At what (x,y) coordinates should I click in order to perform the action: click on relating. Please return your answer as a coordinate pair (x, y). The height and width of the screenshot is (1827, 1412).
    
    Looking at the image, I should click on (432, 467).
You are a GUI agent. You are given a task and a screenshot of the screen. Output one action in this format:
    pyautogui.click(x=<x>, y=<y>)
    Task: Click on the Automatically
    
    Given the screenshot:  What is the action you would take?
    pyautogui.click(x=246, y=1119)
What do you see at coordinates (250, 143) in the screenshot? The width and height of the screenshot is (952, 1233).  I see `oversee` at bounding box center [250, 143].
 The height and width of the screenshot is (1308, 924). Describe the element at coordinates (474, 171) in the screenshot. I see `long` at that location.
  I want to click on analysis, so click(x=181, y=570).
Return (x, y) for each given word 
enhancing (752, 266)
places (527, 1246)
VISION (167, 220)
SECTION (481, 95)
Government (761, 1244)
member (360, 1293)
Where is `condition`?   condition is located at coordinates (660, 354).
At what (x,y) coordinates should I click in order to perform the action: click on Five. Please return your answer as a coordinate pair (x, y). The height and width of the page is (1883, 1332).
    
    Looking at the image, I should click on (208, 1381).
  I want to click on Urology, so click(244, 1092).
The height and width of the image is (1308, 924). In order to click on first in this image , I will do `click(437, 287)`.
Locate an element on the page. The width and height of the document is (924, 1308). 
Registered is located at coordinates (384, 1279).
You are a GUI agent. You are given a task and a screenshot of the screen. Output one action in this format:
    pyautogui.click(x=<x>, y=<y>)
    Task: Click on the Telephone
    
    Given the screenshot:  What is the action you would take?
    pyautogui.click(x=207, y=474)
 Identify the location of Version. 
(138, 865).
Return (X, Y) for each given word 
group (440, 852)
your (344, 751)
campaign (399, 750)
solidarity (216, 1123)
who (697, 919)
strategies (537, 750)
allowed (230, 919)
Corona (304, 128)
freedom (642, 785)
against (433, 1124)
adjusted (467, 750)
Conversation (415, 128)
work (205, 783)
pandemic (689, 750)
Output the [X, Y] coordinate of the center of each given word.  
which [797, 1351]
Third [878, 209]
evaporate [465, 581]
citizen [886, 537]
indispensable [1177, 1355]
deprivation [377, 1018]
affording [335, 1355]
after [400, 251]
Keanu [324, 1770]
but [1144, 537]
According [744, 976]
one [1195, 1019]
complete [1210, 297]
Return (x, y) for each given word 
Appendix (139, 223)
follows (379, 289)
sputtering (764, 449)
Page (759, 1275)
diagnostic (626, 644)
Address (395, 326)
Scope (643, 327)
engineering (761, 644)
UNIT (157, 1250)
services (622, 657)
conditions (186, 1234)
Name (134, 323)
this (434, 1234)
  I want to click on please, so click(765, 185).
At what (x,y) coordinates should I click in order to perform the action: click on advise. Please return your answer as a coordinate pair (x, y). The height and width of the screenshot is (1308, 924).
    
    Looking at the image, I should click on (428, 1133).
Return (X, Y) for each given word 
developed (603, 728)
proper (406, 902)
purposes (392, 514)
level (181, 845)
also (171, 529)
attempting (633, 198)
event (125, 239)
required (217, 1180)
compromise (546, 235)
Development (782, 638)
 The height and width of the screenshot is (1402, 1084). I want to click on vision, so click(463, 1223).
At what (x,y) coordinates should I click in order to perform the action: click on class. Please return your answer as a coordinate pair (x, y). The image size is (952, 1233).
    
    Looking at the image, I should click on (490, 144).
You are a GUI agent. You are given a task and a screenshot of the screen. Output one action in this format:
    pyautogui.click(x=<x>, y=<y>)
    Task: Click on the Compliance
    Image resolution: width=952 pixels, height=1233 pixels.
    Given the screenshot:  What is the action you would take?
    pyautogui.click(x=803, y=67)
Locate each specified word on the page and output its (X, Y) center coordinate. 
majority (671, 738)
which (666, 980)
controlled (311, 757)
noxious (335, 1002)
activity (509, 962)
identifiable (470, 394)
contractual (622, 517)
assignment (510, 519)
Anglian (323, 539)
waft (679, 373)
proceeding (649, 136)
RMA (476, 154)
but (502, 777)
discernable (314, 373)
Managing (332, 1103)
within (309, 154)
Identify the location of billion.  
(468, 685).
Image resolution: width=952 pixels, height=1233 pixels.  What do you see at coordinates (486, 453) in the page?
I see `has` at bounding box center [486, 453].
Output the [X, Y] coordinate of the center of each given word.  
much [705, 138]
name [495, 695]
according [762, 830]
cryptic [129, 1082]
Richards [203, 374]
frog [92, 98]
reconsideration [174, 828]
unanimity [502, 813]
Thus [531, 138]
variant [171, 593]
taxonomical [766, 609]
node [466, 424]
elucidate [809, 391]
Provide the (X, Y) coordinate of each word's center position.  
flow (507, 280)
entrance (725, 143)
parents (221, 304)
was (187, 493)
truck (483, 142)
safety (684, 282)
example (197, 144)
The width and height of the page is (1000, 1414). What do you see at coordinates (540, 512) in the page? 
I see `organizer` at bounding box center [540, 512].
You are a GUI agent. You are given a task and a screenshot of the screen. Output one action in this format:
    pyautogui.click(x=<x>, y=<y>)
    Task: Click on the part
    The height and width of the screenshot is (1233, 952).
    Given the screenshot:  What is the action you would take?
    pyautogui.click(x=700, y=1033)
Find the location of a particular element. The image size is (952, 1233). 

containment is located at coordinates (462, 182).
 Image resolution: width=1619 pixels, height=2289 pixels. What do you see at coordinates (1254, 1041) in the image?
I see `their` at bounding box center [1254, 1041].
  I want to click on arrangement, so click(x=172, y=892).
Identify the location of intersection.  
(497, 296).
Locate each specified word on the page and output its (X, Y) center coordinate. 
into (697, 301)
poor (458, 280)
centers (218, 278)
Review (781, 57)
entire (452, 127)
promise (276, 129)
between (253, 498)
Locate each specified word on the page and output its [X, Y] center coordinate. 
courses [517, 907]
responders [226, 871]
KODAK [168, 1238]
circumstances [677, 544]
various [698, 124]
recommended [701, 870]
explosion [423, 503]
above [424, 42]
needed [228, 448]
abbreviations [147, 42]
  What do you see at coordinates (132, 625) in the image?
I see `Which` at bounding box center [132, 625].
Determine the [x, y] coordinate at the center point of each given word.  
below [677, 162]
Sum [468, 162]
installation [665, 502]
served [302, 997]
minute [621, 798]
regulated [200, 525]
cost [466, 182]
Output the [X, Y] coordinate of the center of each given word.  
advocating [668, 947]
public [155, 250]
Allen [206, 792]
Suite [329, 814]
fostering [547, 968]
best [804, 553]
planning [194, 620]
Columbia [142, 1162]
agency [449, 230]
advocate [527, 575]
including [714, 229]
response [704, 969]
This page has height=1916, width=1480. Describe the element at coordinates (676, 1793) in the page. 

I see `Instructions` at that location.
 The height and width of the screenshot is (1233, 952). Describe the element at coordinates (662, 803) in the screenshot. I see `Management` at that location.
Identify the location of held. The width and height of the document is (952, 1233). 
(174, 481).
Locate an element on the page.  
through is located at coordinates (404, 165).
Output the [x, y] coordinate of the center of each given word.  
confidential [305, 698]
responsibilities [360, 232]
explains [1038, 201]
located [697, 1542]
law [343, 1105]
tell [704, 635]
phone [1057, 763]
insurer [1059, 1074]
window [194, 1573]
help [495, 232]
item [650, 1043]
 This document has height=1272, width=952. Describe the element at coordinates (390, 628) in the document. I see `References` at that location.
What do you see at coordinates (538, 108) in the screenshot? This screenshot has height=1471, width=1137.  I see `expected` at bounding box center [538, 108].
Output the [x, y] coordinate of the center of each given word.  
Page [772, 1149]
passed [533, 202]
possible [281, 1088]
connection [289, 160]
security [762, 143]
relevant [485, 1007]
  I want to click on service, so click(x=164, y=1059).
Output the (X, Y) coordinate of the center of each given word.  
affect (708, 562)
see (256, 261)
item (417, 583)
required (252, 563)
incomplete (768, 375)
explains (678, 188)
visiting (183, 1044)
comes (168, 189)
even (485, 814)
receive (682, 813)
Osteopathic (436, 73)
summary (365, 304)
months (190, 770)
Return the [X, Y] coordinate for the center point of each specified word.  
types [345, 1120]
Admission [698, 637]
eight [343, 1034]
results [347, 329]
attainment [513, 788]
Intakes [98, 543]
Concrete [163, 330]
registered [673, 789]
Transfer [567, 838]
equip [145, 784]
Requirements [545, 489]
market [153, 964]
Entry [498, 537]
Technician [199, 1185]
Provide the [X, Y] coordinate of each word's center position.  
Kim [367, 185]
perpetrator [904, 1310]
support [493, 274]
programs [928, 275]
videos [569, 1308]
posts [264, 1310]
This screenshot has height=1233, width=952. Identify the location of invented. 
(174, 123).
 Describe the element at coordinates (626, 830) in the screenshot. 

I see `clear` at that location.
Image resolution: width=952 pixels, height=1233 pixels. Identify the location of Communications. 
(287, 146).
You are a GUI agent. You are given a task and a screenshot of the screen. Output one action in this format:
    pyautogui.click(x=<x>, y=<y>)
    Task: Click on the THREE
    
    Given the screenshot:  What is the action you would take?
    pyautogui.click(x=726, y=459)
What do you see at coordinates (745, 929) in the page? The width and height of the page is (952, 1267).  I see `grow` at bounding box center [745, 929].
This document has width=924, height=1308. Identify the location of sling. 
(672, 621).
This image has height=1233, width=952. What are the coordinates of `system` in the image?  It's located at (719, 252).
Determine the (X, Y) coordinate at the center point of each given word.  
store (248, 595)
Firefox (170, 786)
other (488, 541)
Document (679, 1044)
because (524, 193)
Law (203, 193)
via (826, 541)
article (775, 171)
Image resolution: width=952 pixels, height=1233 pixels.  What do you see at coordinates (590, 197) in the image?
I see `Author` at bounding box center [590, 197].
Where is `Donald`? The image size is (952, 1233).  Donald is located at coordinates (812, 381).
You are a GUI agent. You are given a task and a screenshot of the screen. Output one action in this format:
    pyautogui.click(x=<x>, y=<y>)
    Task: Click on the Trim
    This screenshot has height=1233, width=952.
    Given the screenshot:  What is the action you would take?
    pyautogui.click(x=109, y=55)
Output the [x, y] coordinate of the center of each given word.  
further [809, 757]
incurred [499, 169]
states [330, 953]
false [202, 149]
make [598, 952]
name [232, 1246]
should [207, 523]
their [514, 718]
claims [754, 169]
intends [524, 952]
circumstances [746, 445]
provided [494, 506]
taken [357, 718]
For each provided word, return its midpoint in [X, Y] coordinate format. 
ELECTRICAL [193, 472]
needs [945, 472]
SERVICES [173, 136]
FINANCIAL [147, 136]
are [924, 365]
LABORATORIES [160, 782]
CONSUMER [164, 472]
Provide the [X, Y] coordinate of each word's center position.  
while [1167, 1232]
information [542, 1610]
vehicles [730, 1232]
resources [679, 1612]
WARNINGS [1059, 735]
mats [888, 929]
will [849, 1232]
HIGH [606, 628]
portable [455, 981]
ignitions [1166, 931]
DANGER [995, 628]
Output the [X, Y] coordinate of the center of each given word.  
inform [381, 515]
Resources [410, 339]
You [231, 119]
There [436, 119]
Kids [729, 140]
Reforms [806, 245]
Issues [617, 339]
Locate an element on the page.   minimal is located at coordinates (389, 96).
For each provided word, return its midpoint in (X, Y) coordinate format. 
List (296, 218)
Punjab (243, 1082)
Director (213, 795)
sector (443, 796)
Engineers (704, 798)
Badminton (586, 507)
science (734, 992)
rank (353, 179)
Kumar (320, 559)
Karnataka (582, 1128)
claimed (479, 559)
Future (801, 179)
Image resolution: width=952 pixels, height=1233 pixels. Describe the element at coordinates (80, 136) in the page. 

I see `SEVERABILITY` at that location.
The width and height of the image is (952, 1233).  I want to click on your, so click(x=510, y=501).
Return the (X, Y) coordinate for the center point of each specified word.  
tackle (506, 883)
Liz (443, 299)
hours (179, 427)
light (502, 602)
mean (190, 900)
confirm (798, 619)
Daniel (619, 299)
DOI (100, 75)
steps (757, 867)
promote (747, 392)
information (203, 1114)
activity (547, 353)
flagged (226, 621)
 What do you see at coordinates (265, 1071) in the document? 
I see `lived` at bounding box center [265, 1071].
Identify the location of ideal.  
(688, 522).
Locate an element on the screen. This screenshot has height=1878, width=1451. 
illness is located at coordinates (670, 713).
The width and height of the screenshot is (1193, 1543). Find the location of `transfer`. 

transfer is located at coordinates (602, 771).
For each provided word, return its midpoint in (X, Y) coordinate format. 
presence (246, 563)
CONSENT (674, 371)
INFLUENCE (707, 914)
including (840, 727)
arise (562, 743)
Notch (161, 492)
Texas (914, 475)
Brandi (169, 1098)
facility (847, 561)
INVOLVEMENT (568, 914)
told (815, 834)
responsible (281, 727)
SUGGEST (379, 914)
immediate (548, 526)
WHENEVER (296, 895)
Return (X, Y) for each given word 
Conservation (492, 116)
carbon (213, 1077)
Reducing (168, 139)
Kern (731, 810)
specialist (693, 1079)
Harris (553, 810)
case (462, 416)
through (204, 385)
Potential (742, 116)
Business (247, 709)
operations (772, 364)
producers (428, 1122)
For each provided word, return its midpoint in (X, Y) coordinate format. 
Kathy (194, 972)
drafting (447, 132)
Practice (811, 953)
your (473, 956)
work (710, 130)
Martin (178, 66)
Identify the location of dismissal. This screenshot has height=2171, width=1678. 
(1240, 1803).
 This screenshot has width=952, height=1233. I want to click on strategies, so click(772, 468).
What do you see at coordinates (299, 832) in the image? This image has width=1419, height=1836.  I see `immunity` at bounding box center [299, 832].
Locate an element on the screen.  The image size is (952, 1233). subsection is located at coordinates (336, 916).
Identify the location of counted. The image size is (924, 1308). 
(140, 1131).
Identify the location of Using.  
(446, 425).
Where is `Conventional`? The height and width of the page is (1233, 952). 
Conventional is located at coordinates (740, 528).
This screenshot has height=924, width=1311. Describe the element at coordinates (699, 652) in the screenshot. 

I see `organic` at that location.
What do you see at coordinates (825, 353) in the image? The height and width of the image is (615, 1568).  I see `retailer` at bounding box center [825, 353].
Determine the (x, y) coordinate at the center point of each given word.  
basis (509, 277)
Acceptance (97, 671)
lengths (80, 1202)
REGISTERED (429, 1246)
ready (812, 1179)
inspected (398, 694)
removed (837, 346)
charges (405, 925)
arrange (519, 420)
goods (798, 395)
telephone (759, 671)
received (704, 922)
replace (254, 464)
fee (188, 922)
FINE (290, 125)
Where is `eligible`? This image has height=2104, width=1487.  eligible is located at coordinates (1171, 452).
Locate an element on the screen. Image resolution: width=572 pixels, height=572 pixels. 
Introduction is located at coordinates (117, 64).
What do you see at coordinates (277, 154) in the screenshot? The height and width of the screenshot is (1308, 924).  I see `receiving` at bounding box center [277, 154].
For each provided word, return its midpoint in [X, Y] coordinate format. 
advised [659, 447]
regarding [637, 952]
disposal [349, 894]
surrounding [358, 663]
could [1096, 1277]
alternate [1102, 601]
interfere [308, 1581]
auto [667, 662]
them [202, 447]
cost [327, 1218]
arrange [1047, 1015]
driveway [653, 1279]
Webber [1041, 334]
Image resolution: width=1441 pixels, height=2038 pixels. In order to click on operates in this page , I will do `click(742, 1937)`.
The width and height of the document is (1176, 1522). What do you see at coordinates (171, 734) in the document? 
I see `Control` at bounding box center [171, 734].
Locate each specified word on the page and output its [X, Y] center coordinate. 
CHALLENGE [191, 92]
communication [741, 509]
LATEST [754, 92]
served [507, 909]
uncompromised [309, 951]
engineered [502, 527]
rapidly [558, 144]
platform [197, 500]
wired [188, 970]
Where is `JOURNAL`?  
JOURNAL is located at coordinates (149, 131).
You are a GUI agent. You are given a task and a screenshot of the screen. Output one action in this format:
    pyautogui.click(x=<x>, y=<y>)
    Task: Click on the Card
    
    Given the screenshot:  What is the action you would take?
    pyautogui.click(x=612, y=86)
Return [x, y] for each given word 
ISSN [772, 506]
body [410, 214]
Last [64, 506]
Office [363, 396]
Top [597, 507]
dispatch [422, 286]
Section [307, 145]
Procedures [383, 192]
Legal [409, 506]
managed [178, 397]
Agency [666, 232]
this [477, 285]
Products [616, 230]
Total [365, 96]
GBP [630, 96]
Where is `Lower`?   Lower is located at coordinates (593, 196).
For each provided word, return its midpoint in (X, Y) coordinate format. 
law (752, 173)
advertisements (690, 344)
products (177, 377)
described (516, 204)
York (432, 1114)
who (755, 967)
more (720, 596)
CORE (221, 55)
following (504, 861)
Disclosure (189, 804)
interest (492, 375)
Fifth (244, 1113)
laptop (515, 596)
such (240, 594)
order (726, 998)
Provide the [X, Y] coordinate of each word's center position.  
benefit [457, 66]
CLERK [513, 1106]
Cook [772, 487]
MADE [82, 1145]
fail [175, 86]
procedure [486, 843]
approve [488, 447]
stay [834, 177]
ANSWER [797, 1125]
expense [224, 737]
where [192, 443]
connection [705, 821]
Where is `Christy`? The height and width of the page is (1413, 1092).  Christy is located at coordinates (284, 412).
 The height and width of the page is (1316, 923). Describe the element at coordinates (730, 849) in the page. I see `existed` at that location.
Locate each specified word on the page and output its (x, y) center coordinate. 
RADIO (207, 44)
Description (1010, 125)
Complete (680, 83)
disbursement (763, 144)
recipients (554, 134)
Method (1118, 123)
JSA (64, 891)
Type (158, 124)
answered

- **What is being asked**
Reproduce the records starting at the line containing "controlled (311, 757)" and ending at the line containing "entrance (725, 143)", renaming "noxious" to "harmful" and leaving everything else unchanged.

- **Answer to the problem**
controlled (311, 757)
harmful (335, 1002)
activity (509, 962)
identifiable (470, 394)
contractual (622, 517)
assignment (510, 519)
Anglian (323, 539)
waft (679, 373)
proceeding (649, 136)
RMA (476, 154)
but (502, 777)
discernable (314, 373)
Managing (332, 1103)
within (309, 154)
Identify the location of billion.  
(468, 685).
Image resolution: width=952 pixels, height=1233 pixels.  What do you see at coordinates (486, 453) in the page?
I see `has` at bounding box center [486, 453].
Output the [X, Y] coordinate of the center of each given word.  
much [705, 138]
name [495, 695]
according [762, 830]
cryptic [129, 1082]
Richards [203, 374]
frog [92, 98]
reconsideration [174, 828]
unanimity [502, 813]
Thus [531, 138]
variant [171, 593]
taxonomical [766, 609]
node [466, 424]
elucidate [809, 391]
Provide the (X, Y) coordinate of each word's center position.  
flow (507, 280)
entrance (725, 143)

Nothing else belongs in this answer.